We dipped or ate the coffee that came with our MREs rather than drink it when on watch at night and in the field. Remember the cadence " They say that in the army the coffees mighty fine! It looks like muddy water and taste like turpentine" lol I still remember them all lol

----------


## Qmser

> HAVE ANY OF YOU TRIED ACORN COFFEE ? I LOVE THE STUFF. YOU LEACH THE ACORNS FOR THREE DAY IN 3 CHANGES OF WATER OR ONE DAY IN A STREAM THEN ROAST JUST LIKE COFFEE AND MAKE JUST LIKE COFFEE.

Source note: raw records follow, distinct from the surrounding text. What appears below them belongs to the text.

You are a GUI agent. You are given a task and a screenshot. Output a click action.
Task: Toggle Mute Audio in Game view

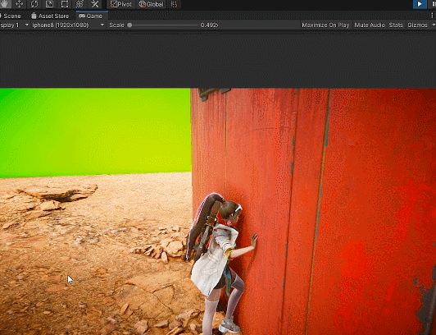point(370,25)
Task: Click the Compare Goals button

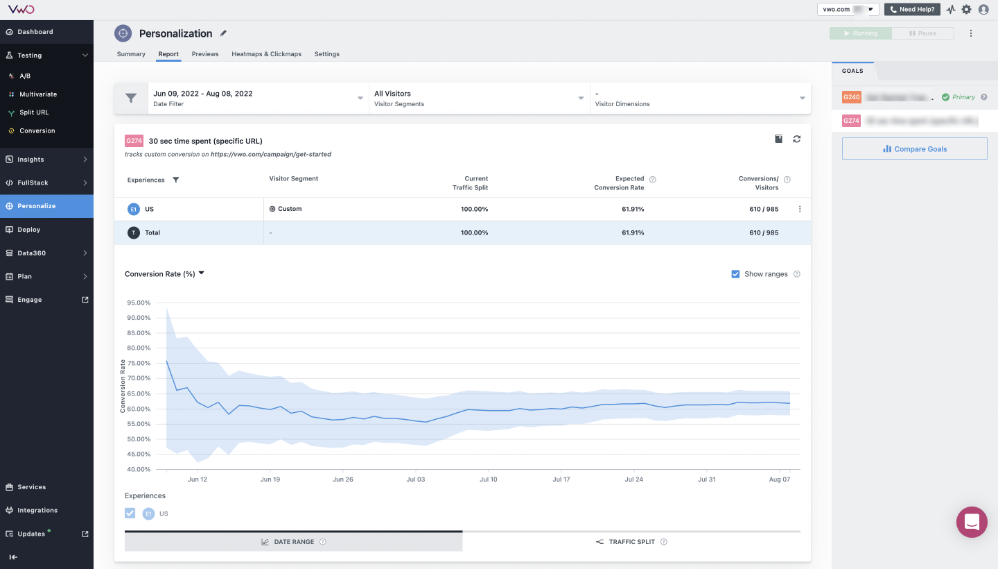Action: pyautogui.click(x=914, y=148)
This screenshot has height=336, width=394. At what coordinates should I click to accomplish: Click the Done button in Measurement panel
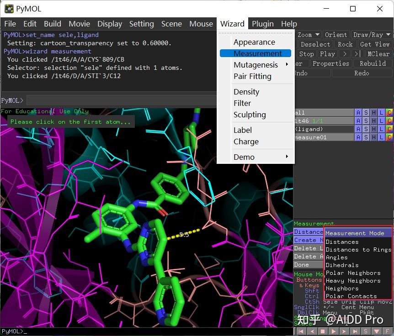[x=302, y=265]
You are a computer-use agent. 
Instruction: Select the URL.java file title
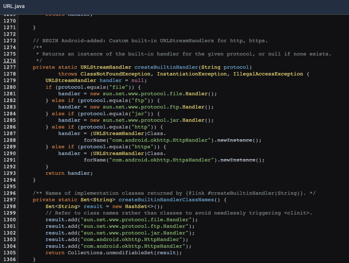point(14,6)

Skunkkiller, Can I assume that you're talking about acorns from a white oak tree?  All of the other oaks that I know of produce acorns that are too bitter to make food or drink from.

----------


## Rick

Welcome Qmser, why not chop on some acorns on your way over to our Introduction section and tell us a bit about yourself?

----------


## Rick

While the red oak has more tannins, it also has more fats than white oak. It's one of the reasons squirrels eat the white ones when they begin to fall and bury the red ones. They need the higher fat content in the dead of winter. The white acorn will sprout faster than the red one, which is another reason they eat them.

----------


## hoosierarcher

> While the red oak has more tannins, it also has more fats than white oak. It's one of the reasons squirrels eat the white ones when they begin to fall and bury the red ones. They need the higher fat content in the dead of winter. The white acorn will sprout faster than the red one, which is another reason they eat them.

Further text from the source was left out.